Существует и другое чувство, также совершенно инстинктивное в своих спонтанных проявлениях: восприятие течения времени. Наши сердечные ритмы, наше психическое равновесие столь же чувствительны к нему, как растения и другие живые существа. Покорные своим часам и календарям, мы не остерегаемся его настолько, как наши предки, иногда очень близкие. Естественно, возврат жары или холодов не требовал долгих размышлений, равно как смена дня и ночи; за всем присматривало солнце, творение Бога: работа начиналась, когда его первые лучи проникали в мастерскую или освещали гумно; заканчивали ее, когда солнце садилось, и ночной труд, «работа втемную», был не принят даже в городах — к этому я еще вернусь. «Часовые» отрезки — двенадцать дневных и четыре ночных (дежурство караульных, «quart») — были выбраны на основе древнего двенадцатиричного счета, но в нашем климате они неизбежно оказывались неравными по длительности в зависимости от времени года. В принципе этого было достаточно крестьянину, как и работнику.
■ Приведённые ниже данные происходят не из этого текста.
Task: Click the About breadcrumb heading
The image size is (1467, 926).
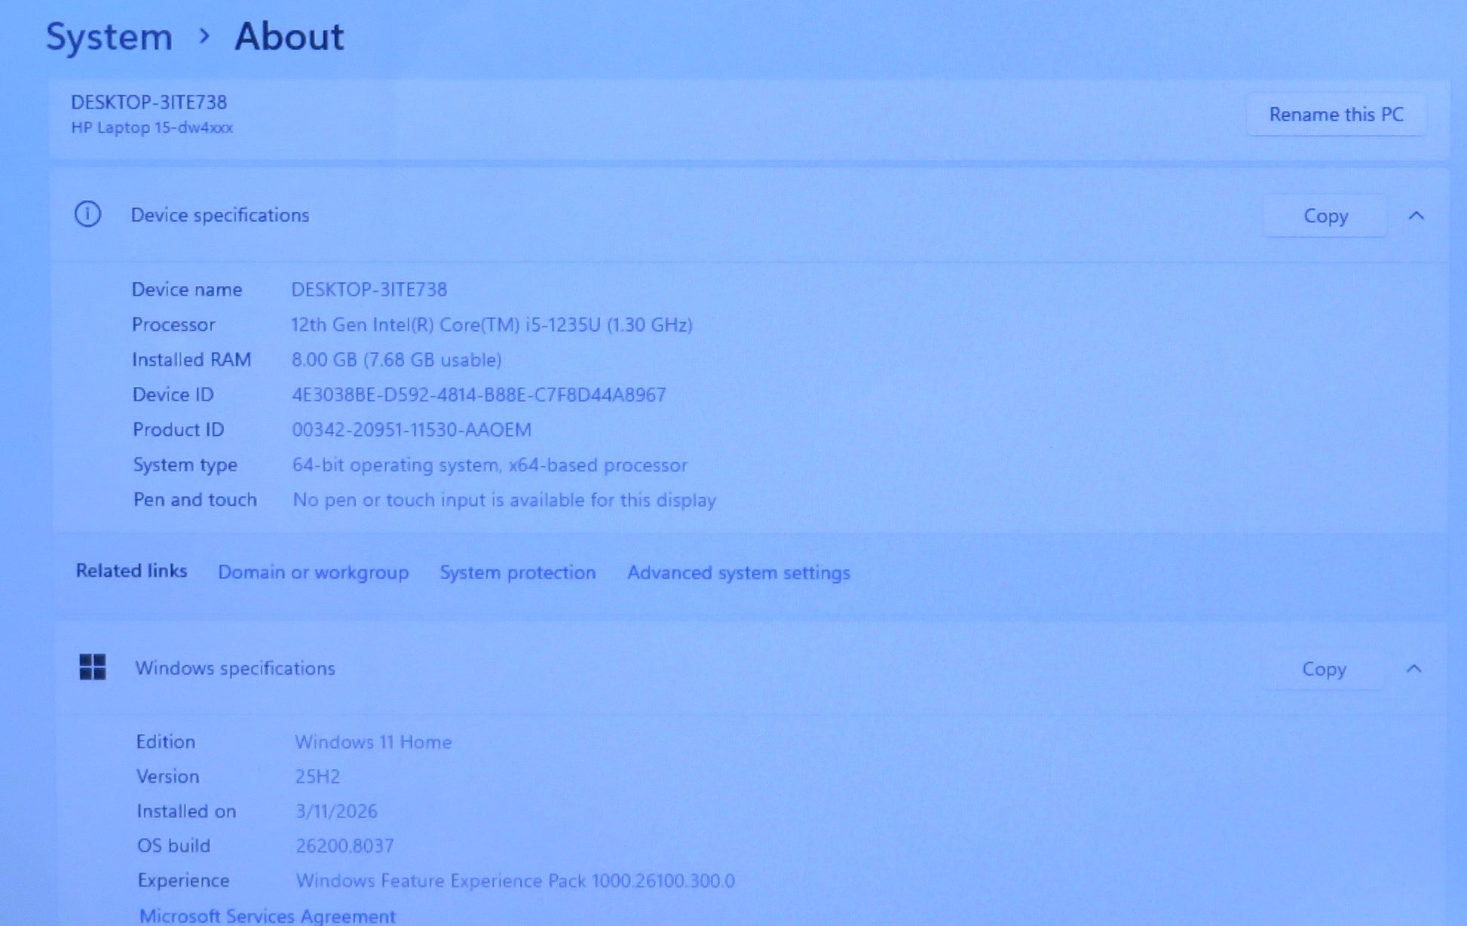Action: coord(289,37)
Если они хотели узнать о времени больше, в их распоряжении было два средства: первое — солнечные часы, отбрасывающие на циферблат с двенадцатью делениями тень от иглы по мере продвижения дневного светила по небу; правда, нужно было еще, чтобы солнце светило! Если оно скрывалось за облаками, оставалось прислушиваться к регулярному колокольному звону ближайшей церкви или монастыря: звон отмечал начало служб, на которых присутствовали клирики и прежде всего монахи — это были прима на восходе солнца, терция через четыре деления, секста в середине дня, нона спустя четыре «часа», вечерня на закате солнца; ночь была поделена на три части: повечерие в первой трети, заутреня во второй, хвалитны за три «часа» до примы. Поэтому в середине года (например, на весеннее равноденствие) удары колокола в наших регионах раздавались в 6, 10, 14, 18, 21, 0 и 3 часа.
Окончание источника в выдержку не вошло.